Strong Metal–Support Interactions in Cu(I)-Dark TiO2 Nanoscale Photocatalysts Prepared by Pulsed Laser Ablation for Hydrogen Evolution Reaction

Abstract

In the present work, the highly effective nanoscale Cu-modified dark TiO₂ photocatalysts for hydrogen evolution reactions are prepared by pulsed laser ablation with and without additional laser treatment (ALT). Transmission electron microscopy HR results show that copper is distributed along the dark titania surface both in the form of subnanometer oxide clusters and single atoms (SAs). After the ALT, the Cu dispersion increases, and a large number of SAs appear.
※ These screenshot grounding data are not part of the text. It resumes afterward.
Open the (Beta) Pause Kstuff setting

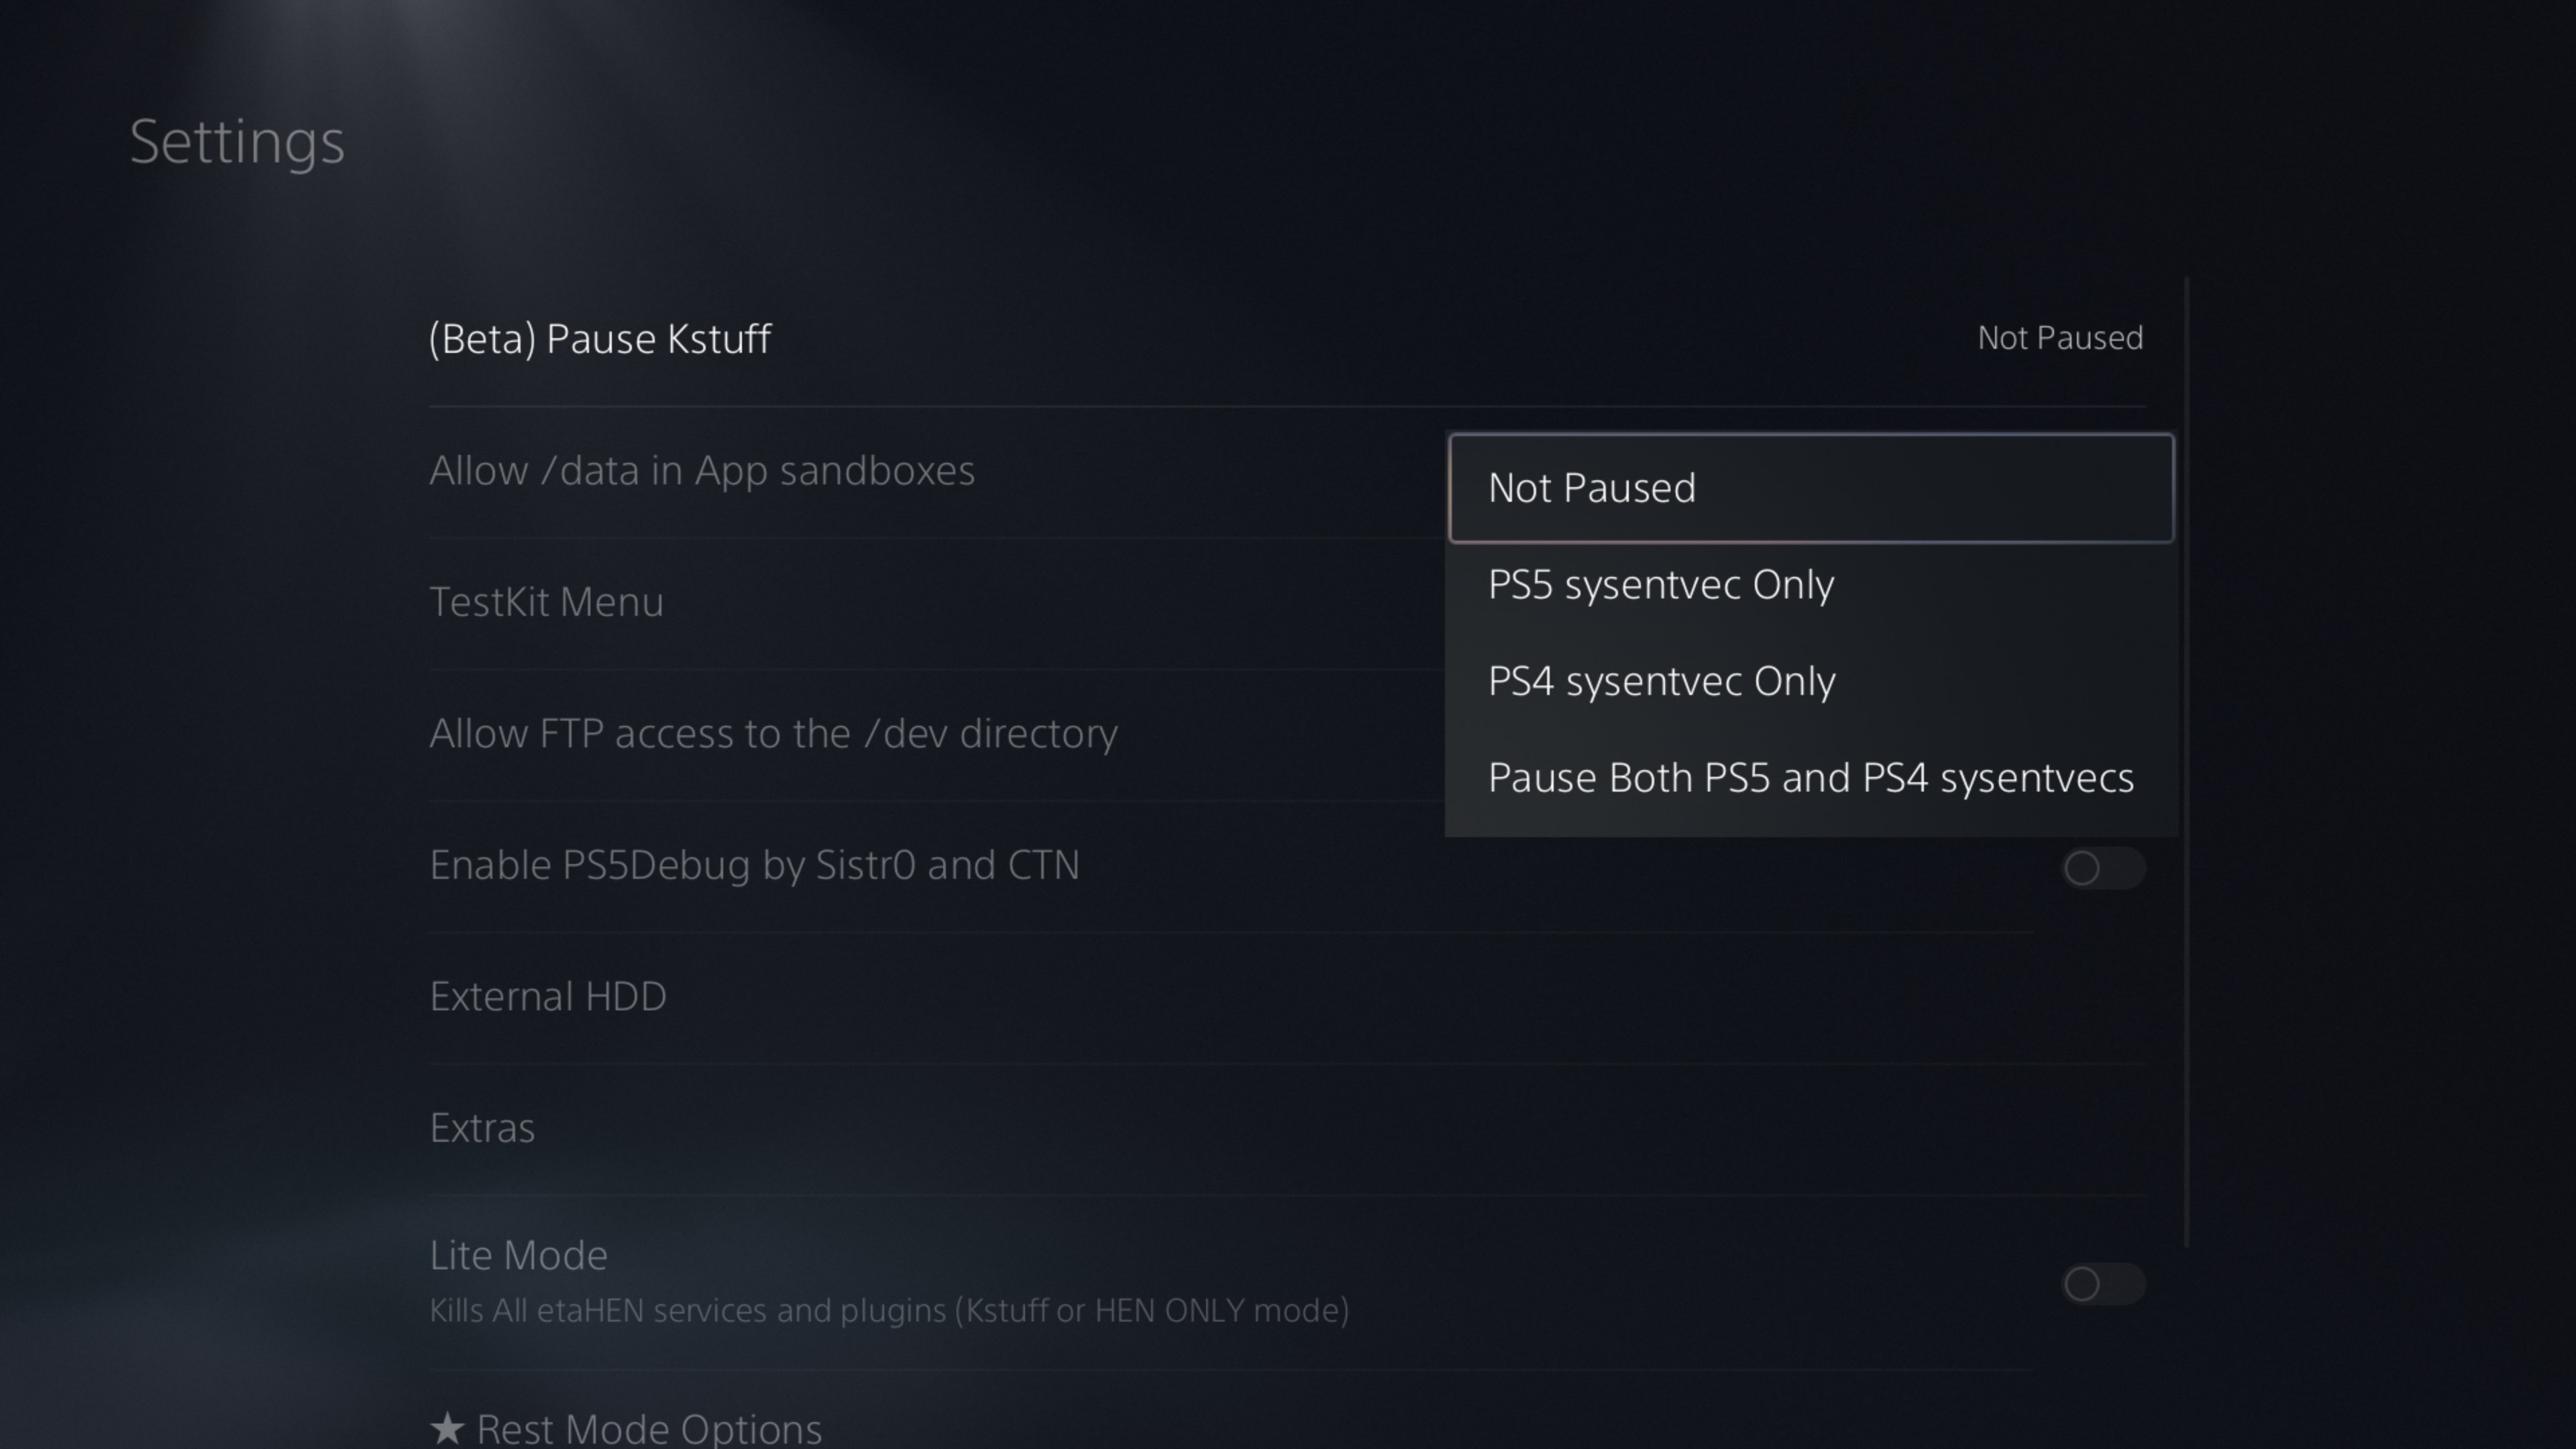[600, 339]
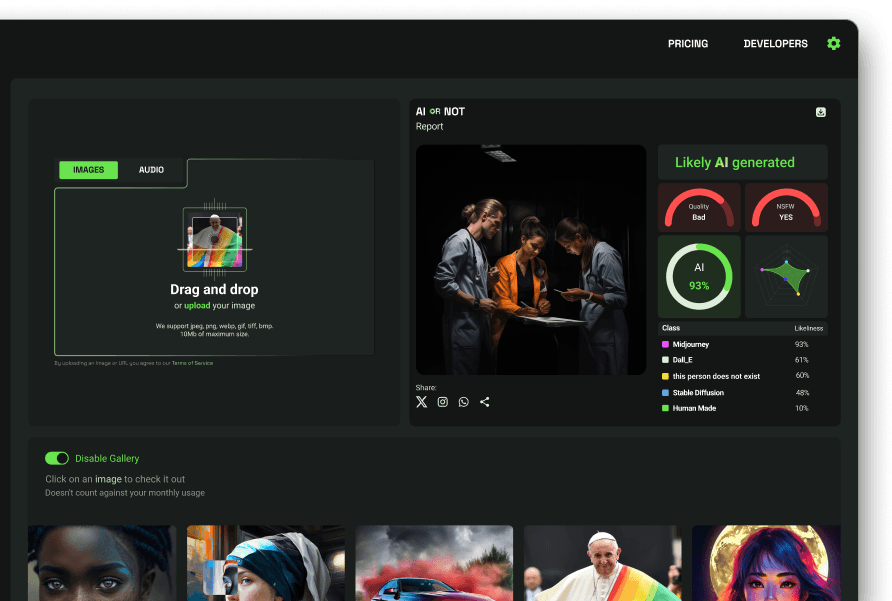892x601 pixels.
Task: Click the AI 93% circular gauge
Action: pyautogui.click(x=699, y=276)
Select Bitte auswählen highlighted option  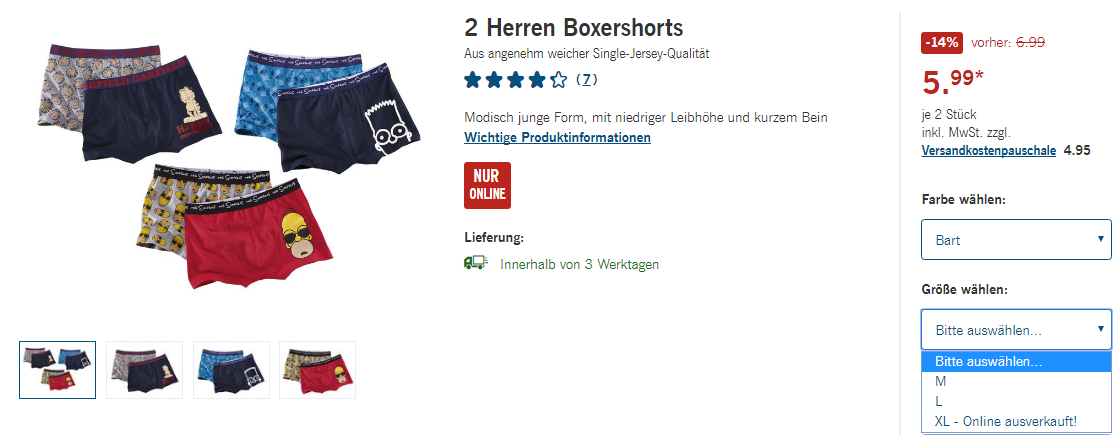1017,362
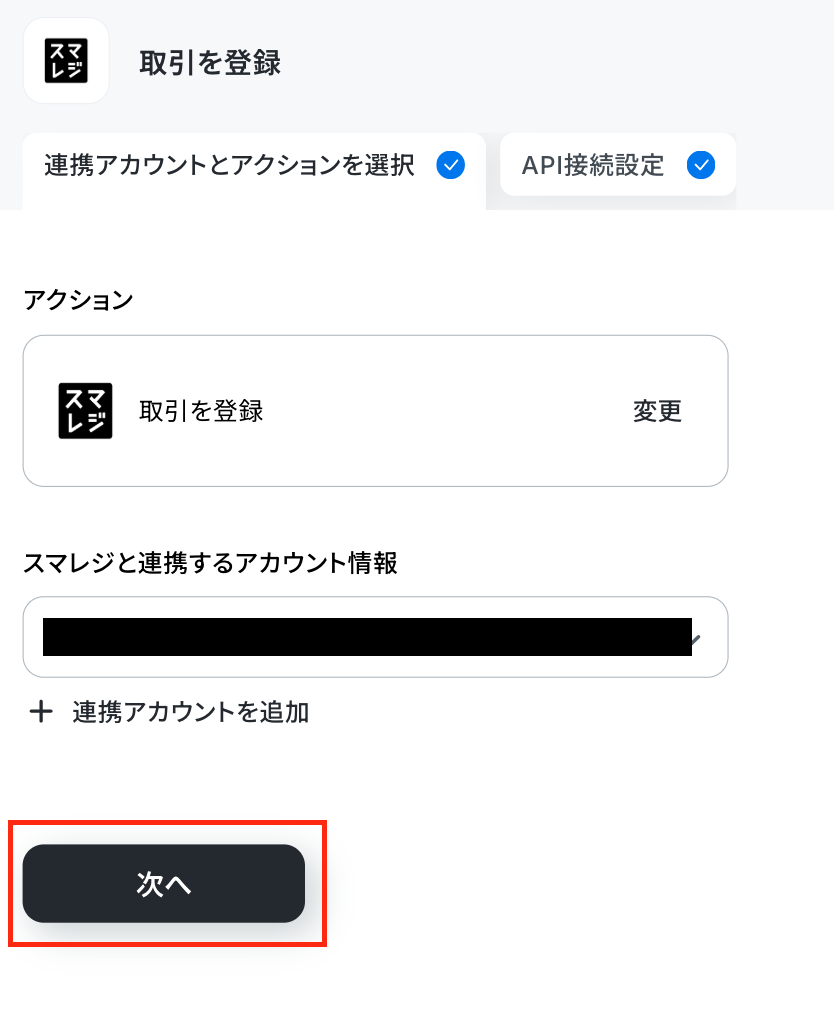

The X-ray photoelectron spectroscopy data indicate that the increasing copper content as well as the ALT lead to an increase in the surface Ti³⁺ content. Copper on the surface exists in the Cu⁺ state, which is associated with the strong metal–support interaction (SMSI) effect between the defective TiO₂ support and a SA/subnanometer cluster of copper. Photocatalytic activity of nanoscale Cu-modified dark TiO₂ is studied in the hydrogen evolution from aqueous glycerol solution under irradiation with light-emitting diodes (LEDs) 375 (soft ultraviolet) and LED 410 (visible region). In all cases, the modification of the surface with copper significantly increases the hydrogen yield in both the UV and visible regions. The ALT also leads to an increase in the photocatalytic activity of materials due to an increase in the SMSI between copper species and the surface of the dark TiO₂. For the process of photocatalytic hydrogen evolution, a mechanism is proposed, and the products of glycerol photooxidation are identified.